The Biden administration has announced plans to distribute $25.5 billion in funding to physicians, hospitals, and other health care facilities affected by the COVID-19 pandemic as part of the Provider Relief Fund (PRF), and the portal for funding applications opened on Wednesday, Sept. 29.
In addition, physicians who face a reporting deadline next week for previous rounds of PRF funding have a new two-month grace period before enforcement begins.
Texas Medical Association President E. Linda Villarreal, MD, says the Sept. 10 announcement is good news for physicians as the pandemic – and its financial consequences – drag on. “The relief funding will hopefully protect and keep some of our physicians [afloat] who were on the brink of closing down,” she said.
The funding includes $8.5 billion for physicians and others serving rural patients enrolled in Medicaid, the Children’s Health Insurance Program (CHIP), or Medicare, and $17 billion for those who can document revenue losses and operating expenses related to the pandemic between July 1, 2020, and March 31, 2021, according to the U.S. Department of Health and Human Services (HHS).
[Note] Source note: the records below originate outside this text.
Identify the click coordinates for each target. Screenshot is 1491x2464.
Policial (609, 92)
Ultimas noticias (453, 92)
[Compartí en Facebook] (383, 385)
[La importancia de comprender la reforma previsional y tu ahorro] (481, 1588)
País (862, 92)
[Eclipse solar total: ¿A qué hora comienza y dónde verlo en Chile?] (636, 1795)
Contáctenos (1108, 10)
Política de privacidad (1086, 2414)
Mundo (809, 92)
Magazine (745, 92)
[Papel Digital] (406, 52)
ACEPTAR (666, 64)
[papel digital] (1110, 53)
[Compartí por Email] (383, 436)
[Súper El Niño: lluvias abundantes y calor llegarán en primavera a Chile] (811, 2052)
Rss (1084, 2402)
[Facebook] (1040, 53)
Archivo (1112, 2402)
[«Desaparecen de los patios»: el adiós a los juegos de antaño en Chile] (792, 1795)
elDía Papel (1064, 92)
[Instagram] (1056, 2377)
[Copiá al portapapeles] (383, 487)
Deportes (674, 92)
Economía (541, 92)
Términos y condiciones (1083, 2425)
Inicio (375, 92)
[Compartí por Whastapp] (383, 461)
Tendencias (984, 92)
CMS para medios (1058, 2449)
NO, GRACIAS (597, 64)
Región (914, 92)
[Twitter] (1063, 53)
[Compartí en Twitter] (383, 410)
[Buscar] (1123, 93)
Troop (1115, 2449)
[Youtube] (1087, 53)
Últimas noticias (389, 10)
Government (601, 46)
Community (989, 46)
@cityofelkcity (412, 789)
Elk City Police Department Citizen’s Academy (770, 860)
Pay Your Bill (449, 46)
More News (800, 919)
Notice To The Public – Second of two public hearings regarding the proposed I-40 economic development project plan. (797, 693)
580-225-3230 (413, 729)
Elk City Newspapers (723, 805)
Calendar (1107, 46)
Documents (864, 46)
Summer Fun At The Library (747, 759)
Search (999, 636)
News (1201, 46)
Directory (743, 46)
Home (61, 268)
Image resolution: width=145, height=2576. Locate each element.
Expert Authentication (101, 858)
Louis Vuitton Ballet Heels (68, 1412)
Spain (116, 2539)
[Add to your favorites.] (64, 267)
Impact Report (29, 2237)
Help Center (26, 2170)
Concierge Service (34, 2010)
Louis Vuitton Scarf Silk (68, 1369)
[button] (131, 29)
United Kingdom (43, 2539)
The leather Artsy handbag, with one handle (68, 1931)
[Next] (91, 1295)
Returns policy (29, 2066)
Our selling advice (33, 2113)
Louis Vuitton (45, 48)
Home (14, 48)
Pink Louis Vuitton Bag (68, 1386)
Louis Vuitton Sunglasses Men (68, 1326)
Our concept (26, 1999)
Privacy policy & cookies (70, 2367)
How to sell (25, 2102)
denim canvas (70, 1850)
The federal government will use the first pool of funding to pay recipients based on the amount of Medicaid, CHIP, and Medicare services they provide to patients who live in rural areas as defined by HHS’ Federal Office of Rural Health Policy. Rural areas have been hit particularly hard by the pandemic and tend to have lower vaccination rates, according to the Centers for Disease Control and Prevention.
Dr. Villarreal, an internist in Edinburg, says rural physicians often work in small practices and largely depend on government payers, whose rates have not kept pace with rising costs. The pandemic only further narrowed their margins, and some were forced to close their doors. This funding could help those remaining stay open, which is critical in medically underserved areas.
“Physicians will do anything to take care of their patients,” she said. “But at the end of the day, a physician practice is still a business.”
The $17 billion pool of funding is part of the fourth phase of the PRF, which will pay smaller and solo practices at a higher rate than larger practices and hospitals for their lost revenues and COVID-19 expenses. The relief also will provide bonus payments to those who serve Medicaid, CHIP, and Medicare patients, who tend to be lower-income and have more complex medical needs.
“The funding will be distributed with an eye towards equity, to ensure providers who serve our most vulnerable communities will receive the support they need,” HHS Secretary Xavier Becerra said in a statement.
The application portal will close on Oct. 26, 2021 at midnight. To minimize administrative burdens, HHS will use existing claims data to calculate bonus payments to eligible practices. If a practice seeks funding to offset COVID-19 revenue losses, it must provide documentation to substantiate the losses.
Additional eligibility information will be forthcoming. In the meantime, TMA staff encourage physicians to:
During previous phases of the PRF, HHS has hosted webinars to answer questions about the application process. TMA will keep members informed of any such event.
HHS also announced a 60-day grace period for recipients of previous rounds of funding. The first reporting deadline is Sept. 30, but the federal government will not initiate any recoupment or enforcement actions through Nov. 30. Any unused funding must be returned no later than Dec. 30.